# [Task objective]
Out of the records below, copy all lines in which the word "This" occurs.

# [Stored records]

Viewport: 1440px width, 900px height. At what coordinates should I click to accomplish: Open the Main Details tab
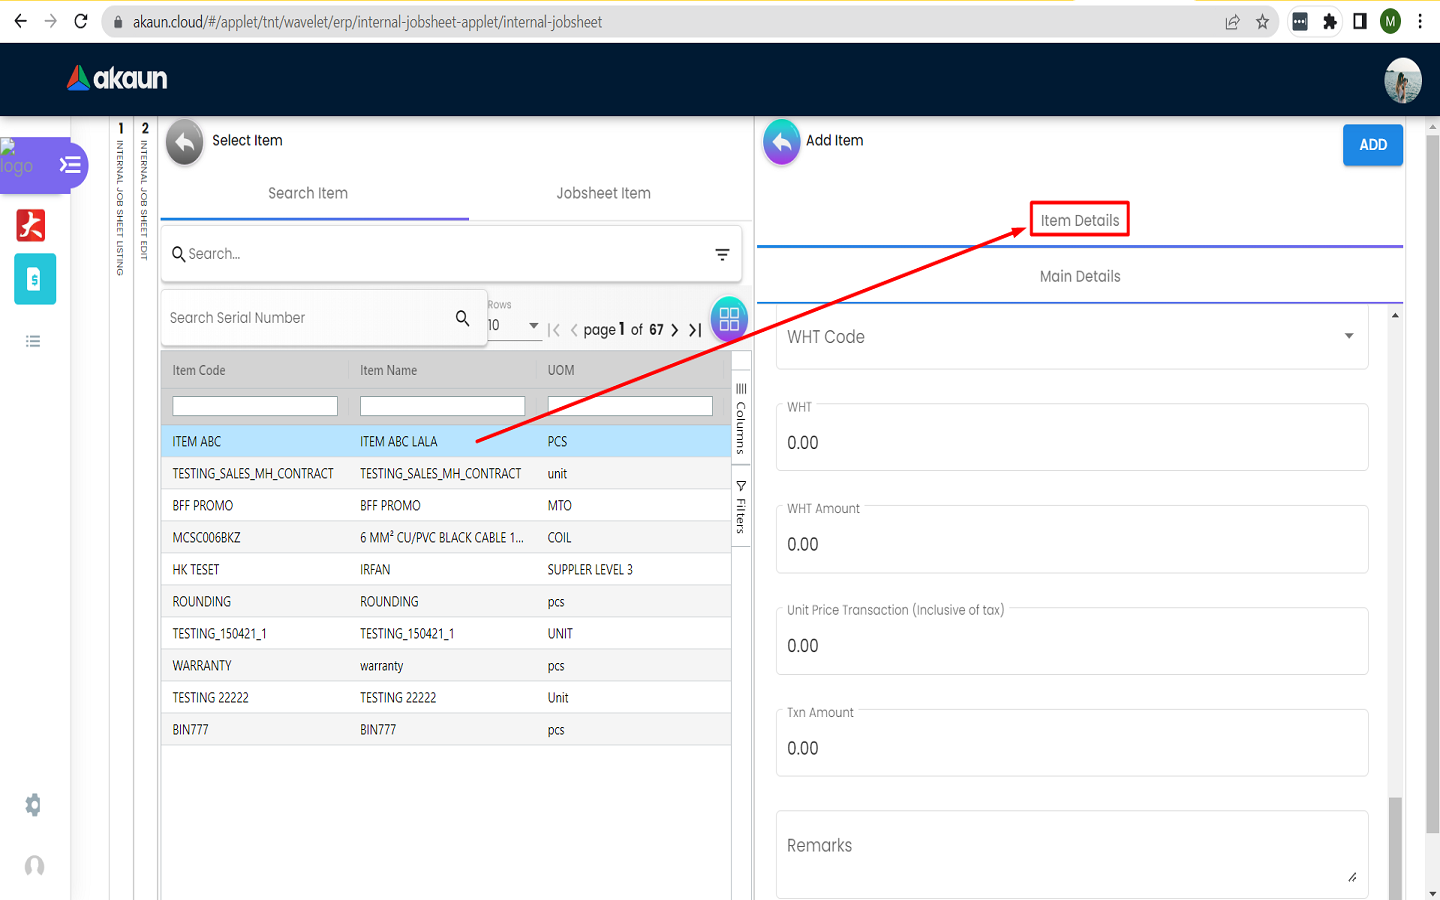tap(1079, 277)
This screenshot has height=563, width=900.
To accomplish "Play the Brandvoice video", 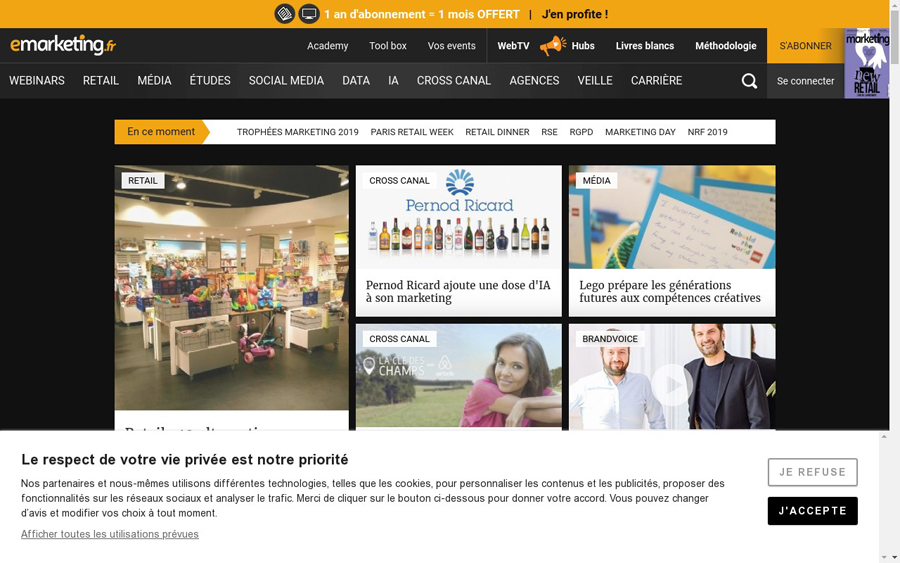I will (x=672, y=385).
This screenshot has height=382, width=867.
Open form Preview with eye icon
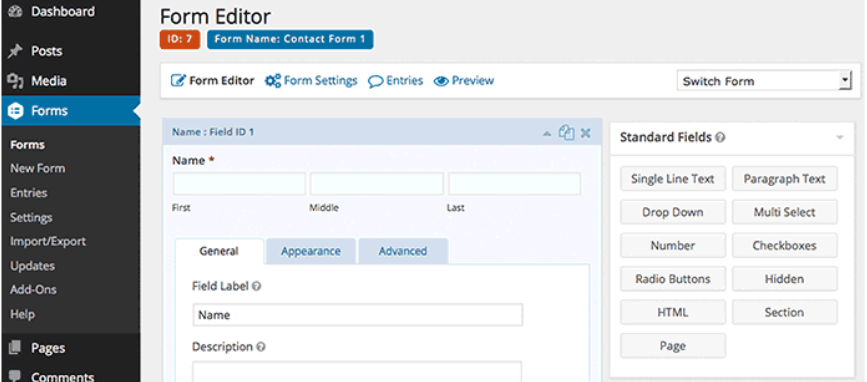[464, 81]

# [Response area]
This screenshot has height=563, width=900.
This screenshot has height=382, width=867.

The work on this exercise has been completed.